ExxonSecrets has obtained the company's
Exxon Foundation 2005 report to the IRS.
Exxon told the IRS that that it funded 14 groups specifically for their
climate change work. But somehow the company didn’t mention this in
public.
Exxon has always been quick to point out that it just
gives these groups general funding and doesn’t tell them what to do or
how to spend the money.
But giving money to the Frontiers of
Freedom for their "climate change efforts" seems pretty specific.
Especially when those "efforts" included an
eight-page report dedicated entirely to questioning global warming science, policy and attacking Al Gore.
"The
truth is, there is no conclusive or reliable scientific proof that the
sky is falling or that Earth's climate is experiencing cataclysmic
warming caused by man's activities," says Frontiers for Freedom. Last
year Exxon rewarded these efforts with a US$180,000 grant, up from
US$80,000 the year before.
Another is the George C Marshall
Institute, whose CEO William O'Keefe (former American Petroleum
Institute officer and registered ExxonMobil lobbyist) recently referred
to the April 2007 ruling by the US Supreme Court (that the EPA has the
authority to regulate carbon dioxide) as "a triumph of judicial
activism…ideology… political science" by a court that "may have been
too influenced by political correctness and climate orthodoxy."

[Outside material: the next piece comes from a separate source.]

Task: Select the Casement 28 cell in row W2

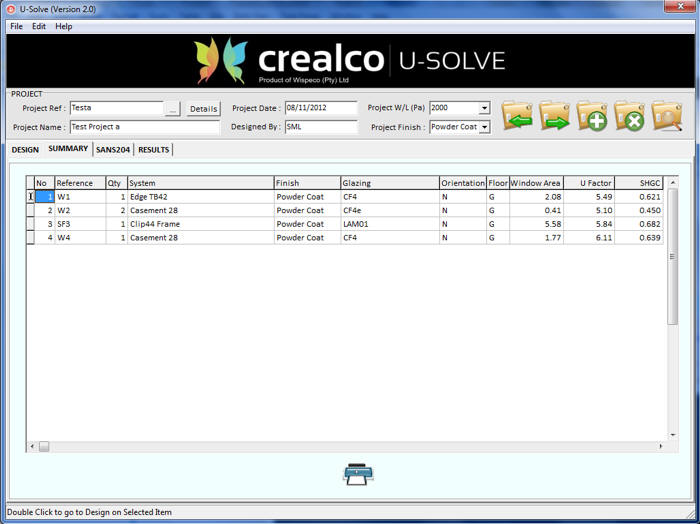Action: pyautogui.click(x=200, y=211)
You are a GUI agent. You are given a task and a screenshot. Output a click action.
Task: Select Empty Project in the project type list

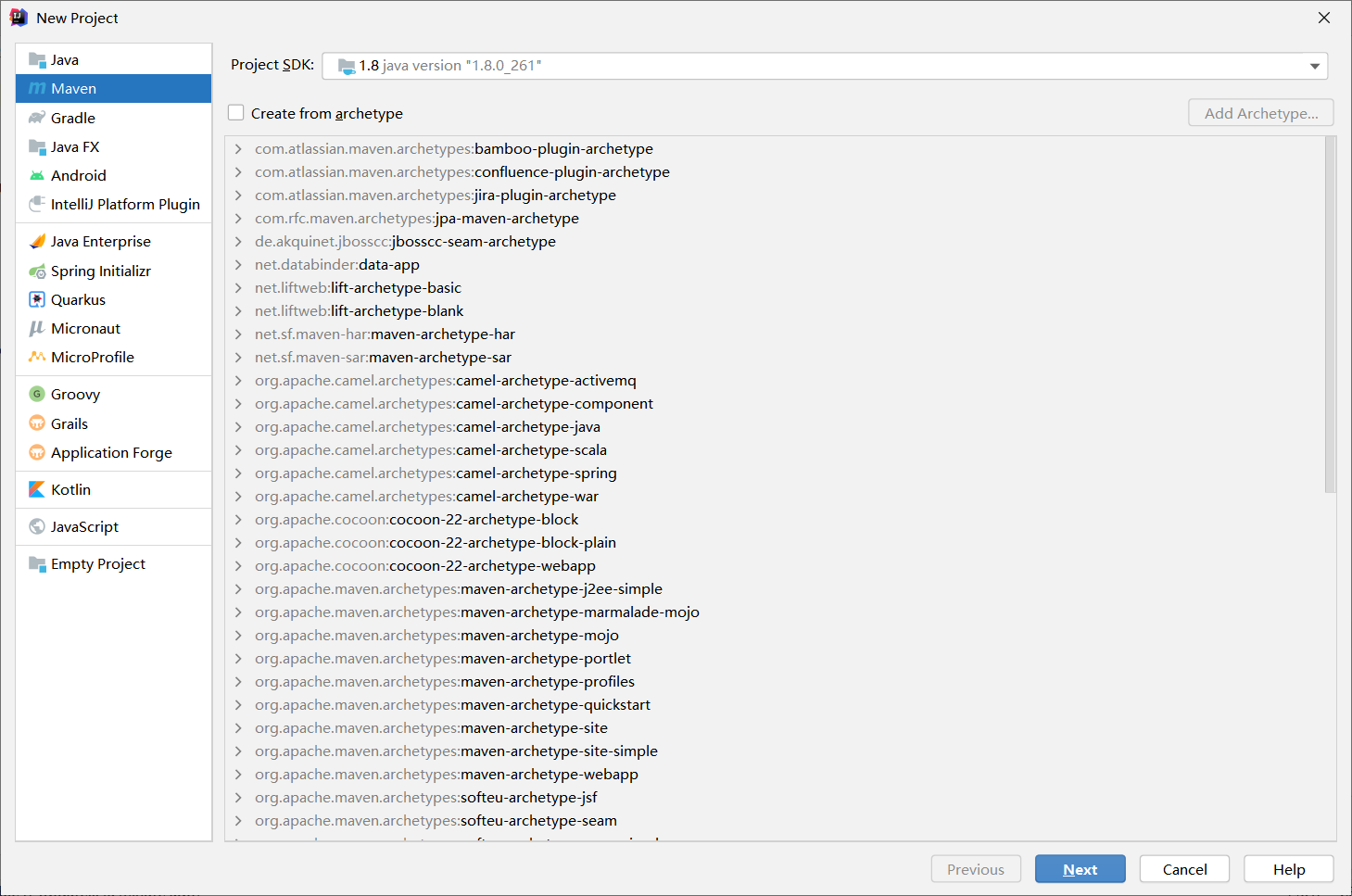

The institute got US$85,000 from Exxon in 2006.
This company has
now funded the climate change denial industry to the tune of US$22
million since 1998. Last year the UK's prestigious scientific
body, the
Royal Society,
wrote to Exxon asking them to stop funding the groups who were
"misinforming the public about the science of climate change". Exxon
indicated to the Royal Society that they had - and they would. In
February this year Exxon did a big public relations round of the media,
saying it had been "misunderstood" on climate change and gave the clear
indication that it had dropped its funding of the climate sceptic
industry.
"Exxon softens its stance on climate change"
screamed the headlines. But very little has changed, except Exxon's PR
machine. It's been business as usual at the Dallas HQ, no matter what
they said in public.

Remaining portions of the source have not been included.